COVINGTON, Ga. — A Covington woman accused of murdering her baby in September may be released on bond if either of her parents can show a judge they can keep her confined under house arrest and enforce a series of relatively harsh conditions for her until her trial.
Superior Court Judge Layla Zon said during a hearing Thursday, Oct. 15, she would consider granting a $100,000 bond for Lakristy Jdeon White, 22, of Covington, who was charged with felony murder in the Sept. 13 death of her 5-month-old daughter.
However, Zon said either of her parents needed to show they were capable of holding White under house arrest while she wore an ankle monitor and lived under a number of other conditions until her case moved to the next step.
The case stems from a report by Newton County Sheriff’s Office deputies about White's infant daughter being found in cardiac arrest at White’s home on Edgefield Lane Sept. 13.
The child was later pronounced dead at the scene and deputies arrested White after a Georgia Bureau of Investigation autopsy.
A medical examiner stated there was evidence of blunt force trauma to the child's head and torso, as well as other injuries which had healed, according to evidence at the Thursday hearing.
White was booked into the Newton County Jail on Sept. 21 and held without bond since her arrest.
Senior Assistant District Attorney Amber Dally told Zon the baby was not breathing when emergency personnel arrived Sept. 13 at 2:43 p.m. White told investigators she did chest compressions to try to revive the baby but was unsuccessful.
Investigators later found White had in the past pushed the baby and the girl fell on her head, Dally said.
White also had taken a photo of the child with a pacifier taped on her mouth and shared it with her sister, the evidence showed.
The suspect had remarked she often got "played by men," and the baby "ruined her life." She expressed remorse about the death but the baby had been "a punishment to her," according to testimony at the hearing.
The child's biological father indicated he wanted to help raise the child but he told investigators White did not want him to do so, the prosecutor said.
However, there was no evidence White suffered from mental health issues, including post-partum depression, according to testimony.
Investigators believe she had tried to tamper with evidence because she hid a cell phone from them and asked her father to hold on to it, Dally said.
The prosecutor said White was a danger to the community because of the nature of the crime she is accused of committing, and was a flight risk because the charge of felony murder had a minimum sentence of 30 years in prison.

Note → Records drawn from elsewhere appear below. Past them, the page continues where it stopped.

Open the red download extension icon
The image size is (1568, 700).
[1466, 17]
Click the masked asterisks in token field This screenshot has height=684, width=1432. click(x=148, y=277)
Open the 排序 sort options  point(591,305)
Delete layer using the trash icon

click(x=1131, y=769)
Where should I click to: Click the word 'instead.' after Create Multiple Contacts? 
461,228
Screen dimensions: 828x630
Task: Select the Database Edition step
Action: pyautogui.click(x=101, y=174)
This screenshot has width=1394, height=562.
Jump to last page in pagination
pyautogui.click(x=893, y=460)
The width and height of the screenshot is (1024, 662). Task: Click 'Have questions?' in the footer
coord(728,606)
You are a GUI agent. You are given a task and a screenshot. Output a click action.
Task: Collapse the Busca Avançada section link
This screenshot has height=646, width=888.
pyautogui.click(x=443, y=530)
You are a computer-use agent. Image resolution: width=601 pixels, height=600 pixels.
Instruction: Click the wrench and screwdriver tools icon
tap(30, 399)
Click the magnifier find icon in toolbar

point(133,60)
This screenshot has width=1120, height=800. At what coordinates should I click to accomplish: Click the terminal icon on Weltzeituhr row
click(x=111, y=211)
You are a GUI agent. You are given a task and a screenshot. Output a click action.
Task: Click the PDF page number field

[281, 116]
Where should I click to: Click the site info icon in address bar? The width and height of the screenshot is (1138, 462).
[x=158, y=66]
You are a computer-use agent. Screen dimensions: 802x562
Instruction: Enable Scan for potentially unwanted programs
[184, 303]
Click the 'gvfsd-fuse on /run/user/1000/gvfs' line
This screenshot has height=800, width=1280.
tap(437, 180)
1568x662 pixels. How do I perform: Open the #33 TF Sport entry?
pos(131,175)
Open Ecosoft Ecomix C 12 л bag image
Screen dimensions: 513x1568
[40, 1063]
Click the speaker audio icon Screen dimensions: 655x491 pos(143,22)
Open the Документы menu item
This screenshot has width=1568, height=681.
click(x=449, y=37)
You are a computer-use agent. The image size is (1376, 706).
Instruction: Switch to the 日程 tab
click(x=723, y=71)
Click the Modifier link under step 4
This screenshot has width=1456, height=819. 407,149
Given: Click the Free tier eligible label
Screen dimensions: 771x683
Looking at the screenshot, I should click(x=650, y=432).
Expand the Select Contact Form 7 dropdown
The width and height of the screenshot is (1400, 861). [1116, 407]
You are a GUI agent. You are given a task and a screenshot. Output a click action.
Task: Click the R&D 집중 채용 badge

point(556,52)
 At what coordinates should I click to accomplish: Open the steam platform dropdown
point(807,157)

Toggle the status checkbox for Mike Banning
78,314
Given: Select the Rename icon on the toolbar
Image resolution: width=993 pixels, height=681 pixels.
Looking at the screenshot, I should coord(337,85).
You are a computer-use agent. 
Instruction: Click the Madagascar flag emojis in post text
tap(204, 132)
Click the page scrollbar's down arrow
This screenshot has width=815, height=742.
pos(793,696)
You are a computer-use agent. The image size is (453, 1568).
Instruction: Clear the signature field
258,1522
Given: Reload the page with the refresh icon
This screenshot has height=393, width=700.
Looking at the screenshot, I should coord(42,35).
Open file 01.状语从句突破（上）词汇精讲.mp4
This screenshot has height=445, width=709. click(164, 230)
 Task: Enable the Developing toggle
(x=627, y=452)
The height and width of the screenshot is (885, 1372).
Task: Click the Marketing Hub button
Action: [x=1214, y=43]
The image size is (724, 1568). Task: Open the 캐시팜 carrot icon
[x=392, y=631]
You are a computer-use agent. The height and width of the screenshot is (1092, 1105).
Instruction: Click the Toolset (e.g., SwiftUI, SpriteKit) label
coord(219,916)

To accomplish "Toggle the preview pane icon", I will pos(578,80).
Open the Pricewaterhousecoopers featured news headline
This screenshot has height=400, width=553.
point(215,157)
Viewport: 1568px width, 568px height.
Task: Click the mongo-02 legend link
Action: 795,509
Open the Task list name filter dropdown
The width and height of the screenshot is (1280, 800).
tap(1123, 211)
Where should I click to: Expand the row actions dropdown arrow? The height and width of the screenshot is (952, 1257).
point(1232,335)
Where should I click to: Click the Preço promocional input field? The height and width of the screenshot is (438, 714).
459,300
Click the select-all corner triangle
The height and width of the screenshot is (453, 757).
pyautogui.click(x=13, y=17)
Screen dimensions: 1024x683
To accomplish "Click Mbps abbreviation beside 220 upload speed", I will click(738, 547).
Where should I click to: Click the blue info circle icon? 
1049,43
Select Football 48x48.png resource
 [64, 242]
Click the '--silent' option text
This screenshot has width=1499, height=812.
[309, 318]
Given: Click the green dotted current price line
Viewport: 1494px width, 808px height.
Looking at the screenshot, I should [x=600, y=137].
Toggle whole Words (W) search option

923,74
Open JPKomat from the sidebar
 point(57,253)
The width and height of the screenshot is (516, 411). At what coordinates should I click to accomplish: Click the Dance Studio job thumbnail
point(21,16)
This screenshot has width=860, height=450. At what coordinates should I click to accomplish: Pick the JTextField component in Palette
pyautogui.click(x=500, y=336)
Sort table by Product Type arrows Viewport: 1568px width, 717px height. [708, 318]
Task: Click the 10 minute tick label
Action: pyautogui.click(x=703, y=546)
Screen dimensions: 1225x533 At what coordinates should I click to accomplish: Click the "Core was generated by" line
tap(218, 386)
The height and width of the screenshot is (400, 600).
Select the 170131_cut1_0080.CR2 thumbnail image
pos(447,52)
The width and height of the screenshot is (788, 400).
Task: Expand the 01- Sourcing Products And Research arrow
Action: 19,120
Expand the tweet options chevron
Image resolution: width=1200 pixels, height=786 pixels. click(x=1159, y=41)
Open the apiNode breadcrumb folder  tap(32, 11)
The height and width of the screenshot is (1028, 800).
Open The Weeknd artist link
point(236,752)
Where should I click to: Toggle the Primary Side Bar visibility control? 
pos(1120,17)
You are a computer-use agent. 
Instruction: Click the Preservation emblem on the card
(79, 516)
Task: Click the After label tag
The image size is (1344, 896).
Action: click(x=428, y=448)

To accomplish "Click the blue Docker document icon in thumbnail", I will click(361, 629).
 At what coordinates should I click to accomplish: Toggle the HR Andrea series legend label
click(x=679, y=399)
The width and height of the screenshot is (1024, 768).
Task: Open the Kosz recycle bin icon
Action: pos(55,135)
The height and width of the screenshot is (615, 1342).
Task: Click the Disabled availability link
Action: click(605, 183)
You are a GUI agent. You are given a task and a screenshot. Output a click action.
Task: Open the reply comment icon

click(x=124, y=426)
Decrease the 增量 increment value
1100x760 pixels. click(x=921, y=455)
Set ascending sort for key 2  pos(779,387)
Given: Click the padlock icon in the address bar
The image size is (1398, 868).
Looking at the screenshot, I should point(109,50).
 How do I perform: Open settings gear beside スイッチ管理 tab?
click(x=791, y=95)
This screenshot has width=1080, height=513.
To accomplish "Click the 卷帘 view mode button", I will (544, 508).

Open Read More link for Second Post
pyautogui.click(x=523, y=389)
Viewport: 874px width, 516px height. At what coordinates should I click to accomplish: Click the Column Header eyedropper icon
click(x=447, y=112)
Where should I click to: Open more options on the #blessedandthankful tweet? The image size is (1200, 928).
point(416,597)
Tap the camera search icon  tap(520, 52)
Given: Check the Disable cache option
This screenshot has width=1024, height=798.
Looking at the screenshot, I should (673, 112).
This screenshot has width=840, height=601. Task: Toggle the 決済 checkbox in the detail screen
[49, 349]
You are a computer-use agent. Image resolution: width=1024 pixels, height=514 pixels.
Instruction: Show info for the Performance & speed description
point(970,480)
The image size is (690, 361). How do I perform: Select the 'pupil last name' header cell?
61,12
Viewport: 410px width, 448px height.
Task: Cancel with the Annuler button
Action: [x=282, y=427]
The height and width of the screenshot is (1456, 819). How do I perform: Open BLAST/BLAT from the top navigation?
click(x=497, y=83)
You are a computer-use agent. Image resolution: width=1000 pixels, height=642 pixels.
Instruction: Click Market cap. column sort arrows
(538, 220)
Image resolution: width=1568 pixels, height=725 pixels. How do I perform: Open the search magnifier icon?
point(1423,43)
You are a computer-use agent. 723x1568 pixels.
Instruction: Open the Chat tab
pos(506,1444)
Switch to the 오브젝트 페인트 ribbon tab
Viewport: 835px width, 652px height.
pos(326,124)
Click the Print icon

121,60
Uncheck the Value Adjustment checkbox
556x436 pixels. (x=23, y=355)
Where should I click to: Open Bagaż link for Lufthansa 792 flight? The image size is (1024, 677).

White's attorney, Brian Steel, said her parents, Covington residents Ronnie White and Princess Williams, both said they were willing to guarantee a bond by putting up the value of their homes as collateral.
Steel said both parents would make sure White abided by the terms of the bond because of their financial exposure.
"They understand the gravity of the situation," he said.
Steel told Zon that White could have fled but did not do so during the period she was being investigated after the baby's death.
Ronnie White also testified he believed the phone the suspect asked him to hold contained information which could be used to pay her bills. He said he never turned on the phone's power before giving it to investigators.
The judge said she would wait on a letter from Steel detailing how either parent would enforce the conditions before she would rule if bond should be granted.
Zon said if she approved the bond it would include a series of conditions that she said would lead to an arrest warrant for Lakristy White if violated.
"I just want her under constant supervision," Zon said.
She said White would not be allowed access to any children under age 18, or adult men. She would not be allowed to have access to vehicles or any digital devices that connect to the internet or social media, Zon said.
"You can't pick up your dad's phone and you can't pick up your mom's phone," Zon said.
The parent living with White also would need to remove any firearms from the house, the judge said.